HR Hotline: Exempt or Nonexempt?

10.01.2013
HR & Safety

Q: We pay a supervisor $18 per hour. He works 40 hours per week fairly consistently, supervising five production employees. He provides a lot of input on personnel issues related to his staff, including staffing needs, hiring, firing, and discipline. Because of new production orders, we anticipate a longer work schedule for the foreseeable future, likely 45 to 50 hours per week. Must we pay him overtime, or is he exempt as a supervisor? If we have to pay him an additional amount, can we simply agree upon a mutually acceptable figure for the additional hours?

Call Mark Soycher at the HR Hotline: 860.244.1900.

Call Mark Soycher at the HR Hotline: 860.244.1900.
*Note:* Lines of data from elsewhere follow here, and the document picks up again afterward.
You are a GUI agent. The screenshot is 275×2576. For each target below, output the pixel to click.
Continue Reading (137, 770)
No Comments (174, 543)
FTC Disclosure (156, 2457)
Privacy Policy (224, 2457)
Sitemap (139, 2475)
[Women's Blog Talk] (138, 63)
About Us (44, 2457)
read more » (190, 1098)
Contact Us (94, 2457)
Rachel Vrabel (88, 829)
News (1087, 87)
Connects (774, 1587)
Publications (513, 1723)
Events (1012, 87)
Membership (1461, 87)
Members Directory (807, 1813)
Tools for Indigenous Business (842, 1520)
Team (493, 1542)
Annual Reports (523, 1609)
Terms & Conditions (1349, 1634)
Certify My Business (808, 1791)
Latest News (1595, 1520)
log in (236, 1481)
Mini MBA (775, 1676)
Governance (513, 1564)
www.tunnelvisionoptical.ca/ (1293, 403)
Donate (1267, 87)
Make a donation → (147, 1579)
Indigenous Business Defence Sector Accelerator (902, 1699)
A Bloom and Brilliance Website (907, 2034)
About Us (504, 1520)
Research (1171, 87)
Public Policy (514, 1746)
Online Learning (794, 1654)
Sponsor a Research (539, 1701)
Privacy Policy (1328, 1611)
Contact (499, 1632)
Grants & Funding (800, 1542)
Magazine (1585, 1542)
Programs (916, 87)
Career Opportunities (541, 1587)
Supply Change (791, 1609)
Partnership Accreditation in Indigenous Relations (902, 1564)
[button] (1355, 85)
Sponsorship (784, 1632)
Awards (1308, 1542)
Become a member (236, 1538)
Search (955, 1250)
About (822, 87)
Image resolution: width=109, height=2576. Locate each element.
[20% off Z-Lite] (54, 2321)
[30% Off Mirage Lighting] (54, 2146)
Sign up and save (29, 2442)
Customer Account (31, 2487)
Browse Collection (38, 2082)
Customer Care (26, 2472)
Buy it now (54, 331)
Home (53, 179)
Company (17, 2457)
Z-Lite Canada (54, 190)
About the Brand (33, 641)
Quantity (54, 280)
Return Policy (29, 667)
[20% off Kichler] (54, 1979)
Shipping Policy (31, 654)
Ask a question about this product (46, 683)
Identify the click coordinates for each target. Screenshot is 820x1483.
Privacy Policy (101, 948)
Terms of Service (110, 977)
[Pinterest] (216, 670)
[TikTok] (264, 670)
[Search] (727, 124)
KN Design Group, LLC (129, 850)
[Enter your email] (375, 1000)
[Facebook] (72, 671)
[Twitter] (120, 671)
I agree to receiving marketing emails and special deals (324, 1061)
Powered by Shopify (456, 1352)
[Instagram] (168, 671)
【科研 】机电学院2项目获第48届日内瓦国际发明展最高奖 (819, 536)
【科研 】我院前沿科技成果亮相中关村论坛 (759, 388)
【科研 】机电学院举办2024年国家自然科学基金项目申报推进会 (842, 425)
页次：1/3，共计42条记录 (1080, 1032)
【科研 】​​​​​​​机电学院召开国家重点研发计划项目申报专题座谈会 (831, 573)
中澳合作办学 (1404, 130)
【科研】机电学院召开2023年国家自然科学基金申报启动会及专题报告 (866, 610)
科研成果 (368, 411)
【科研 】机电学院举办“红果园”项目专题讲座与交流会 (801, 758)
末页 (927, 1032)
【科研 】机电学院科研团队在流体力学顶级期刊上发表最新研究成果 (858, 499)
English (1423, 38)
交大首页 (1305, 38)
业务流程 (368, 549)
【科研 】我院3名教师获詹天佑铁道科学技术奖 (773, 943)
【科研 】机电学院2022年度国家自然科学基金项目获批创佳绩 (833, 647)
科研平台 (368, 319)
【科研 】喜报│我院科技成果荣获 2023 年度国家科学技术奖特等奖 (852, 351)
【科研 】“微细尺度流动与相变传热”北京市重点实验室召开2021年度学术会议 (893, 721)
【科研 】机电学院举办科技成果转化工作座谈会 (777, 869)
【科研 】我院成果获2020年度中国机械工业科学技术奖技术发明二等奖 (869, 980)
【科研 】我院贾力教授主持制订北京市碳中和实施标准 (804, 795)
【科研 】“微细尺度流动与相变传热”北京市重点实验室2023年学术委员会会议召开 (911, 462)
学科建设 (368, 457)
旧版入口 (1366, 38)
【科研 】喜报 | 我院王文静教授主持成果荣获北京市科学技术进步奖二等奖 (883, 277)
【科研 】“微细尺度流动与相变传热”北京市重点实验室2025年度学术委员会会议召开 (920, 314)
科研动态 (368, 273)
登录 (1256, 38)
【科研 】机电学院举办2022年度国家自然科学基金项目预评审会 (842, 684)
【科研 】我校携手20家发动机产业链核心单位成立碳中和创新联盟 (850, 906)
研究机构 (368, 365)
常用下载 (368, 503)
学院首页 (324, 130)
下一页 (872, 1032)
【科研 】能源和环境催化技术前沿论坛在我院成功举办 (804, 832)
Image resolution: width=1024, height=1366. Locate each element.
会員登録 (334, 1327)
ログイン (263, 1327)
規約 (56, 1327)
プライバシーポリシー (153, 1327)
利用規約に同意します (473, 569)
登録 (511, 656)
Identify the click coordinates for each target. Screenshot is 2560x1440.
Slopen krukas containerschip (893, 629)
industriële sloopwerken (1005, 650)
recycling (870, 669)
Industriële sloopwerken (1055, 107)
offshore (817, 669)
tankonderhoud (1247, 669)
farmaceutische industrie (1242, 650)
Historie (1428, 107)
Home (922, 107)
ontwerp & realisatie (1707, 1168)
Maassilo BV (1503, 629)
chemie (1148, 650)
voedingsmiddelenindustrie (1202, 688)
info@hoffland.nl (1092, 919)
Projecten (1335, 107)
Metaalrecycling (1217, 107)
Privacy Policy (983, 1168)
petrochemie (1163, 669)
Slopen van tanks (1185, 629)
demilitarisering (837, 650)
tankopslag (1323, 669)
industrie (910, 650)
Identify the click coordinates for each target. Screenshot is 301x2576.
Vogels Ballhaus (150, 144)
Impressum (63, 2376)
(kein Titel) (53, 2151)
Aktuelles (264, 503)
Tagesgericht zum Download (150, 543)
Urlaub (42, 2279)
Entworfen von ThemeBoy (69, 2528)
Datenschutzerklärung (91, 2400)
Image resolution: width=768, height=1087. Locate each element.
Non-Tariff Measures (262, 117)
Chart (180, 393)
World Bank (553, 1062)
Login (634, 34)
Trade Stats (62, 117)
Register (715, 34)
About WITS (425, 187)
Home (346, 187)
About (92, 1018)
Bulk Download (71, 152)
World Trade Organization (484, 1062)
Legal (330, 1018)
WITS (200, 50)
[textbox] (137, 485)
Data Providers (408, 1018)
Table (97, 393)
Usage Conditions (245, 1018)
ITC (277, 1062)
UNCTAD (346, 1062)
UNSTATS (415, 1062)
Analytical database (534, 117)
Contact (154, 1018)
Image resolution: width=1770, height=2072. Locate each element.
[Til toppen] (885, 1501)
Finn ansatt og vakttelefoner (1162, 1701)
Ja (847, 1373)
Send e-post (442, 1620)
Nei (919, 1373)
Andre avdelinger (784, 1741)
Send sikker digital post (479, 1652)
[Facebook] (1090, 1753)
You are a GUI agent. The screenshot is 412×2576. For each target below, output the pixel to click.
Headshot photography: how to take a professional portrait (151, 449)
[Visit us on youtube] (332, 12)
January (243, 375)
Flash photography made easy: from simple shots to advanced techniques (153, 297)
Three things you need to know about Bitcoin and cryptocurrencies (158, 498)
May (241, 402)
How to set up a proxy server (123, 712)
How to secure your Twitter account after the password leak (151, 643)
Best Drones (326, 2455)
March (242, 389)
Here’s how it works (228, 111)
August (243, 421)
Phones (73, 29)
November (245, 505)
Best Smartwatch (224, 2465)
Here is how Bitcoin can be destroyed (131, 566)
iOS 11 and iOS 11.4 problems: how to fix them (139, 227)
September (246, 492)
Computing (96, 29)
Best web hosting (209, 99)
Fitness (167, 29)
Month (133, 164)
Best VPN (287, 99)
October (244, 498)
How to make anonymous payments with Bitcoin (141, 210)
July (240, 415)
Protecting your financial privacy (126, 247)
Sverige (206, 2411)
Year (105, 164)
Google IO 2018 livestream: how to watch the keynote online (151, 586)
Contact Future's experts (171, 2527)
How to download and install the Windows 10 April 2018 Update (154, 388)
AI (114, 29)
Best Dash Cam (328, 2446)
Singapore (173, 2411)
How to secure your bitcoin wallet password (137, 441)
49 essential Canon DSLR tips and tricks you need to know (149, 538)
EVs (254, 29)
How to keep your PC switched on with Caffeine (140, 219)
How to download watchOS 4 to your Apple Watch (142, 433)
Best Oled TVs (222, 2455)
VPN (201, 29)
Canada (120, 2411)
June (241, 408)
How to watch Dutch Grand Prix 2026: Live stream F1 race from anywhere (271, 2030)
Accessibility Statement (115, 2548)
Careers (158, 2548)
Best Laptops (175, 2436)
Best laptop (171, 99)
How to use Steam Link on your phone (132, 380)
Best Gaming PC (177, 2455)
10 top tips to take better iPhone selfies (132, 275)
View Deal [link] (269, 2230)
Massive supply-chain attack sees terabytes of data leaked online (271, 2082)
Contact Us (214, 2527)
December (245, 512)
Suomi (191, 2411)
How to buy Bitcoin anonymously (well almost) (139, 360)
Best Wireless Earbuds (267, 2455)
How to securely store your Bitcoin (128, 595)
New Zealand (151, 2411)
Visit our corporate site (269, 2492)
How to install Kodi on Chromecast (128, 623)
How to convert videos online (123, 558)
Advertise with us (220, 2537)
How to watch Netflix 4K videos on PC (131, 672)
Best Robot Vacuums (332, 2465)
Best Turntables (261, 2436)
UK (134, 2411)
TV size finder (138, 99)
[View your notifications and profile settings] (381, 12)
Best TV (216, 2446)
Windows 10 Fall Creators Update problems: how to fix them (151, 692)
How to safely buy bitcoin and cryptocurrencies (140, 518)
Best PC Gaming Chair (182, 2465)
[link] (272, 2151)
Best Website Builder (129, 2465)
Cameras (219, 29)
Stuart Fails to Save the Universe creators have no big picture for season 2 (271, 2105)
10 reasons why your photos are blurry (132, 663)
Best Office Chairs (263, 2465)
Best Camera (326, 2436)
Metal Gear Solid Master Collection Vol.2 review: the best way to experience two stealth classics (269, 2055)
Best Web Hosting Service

A: You may have an overtime compliance problem, unless you change this supervisor’s compensation terms. Whether an employee is exempt from overtime under state and federal law depends on job duties and salary.
To fulfill the “duties” test for exempt status, the employee’s primary duty must be to perform tasks of an exempt nature, based on actual job responsibilities. The Connecticut Department of Labor (DOL) provides detailed descriptions of the exempt categories: Executive, Administrative, and Professional: but suffice it to say that job descriptions and job titles alone are not enough to determine exempt or nonexempt status, particularly because they often do not accurately reflect the employee’s actual duties.
If your description of your supervisor’s job duties is accurate, it appears he meets the duties test under the Executive Exemption category. However, exempt status also requires meeting the “salary test.” The employee must receive a consistent, guaranteed weekly salary: a predetermined amount of compensation each pay period that is not reduced because of variations in the quality or quantity of the employee’s work.
In your case, determining your supervisor’s weekly pay based on an hourly rate of $18 fails to meet this test. As a result, you must pay him at a time-and-a-half rate of $27 per hour ($18 x 1.5) for all hours worked above 40 hours per week.
To overcome this problem, you might change his compensation terms from hourly to a guaranteed fixed weekly salary of $720 per week ($18 per hour x 40 hours), which would not be reduced if he worked fewer than 40 hours. That way, he would fulfill both the salary test and the duties test for exempt status. His position could then be classified as exempt from overtime. In that case, it would be permissible for you to require him to work any additional hours necessary to complete his job responsibilities without having to provide him additional pay for the extra hours.
If you still wanted to provide some additional pay to reward his extra availability and effort, you could do so without having to use the overtime calculation. You could calculate the additional pay based on any formula you wish, for example, a flat amount or some production-related figure, or even an hourly amount, but only for the additional hours, leaving the basic weekly guaranteed salary in place.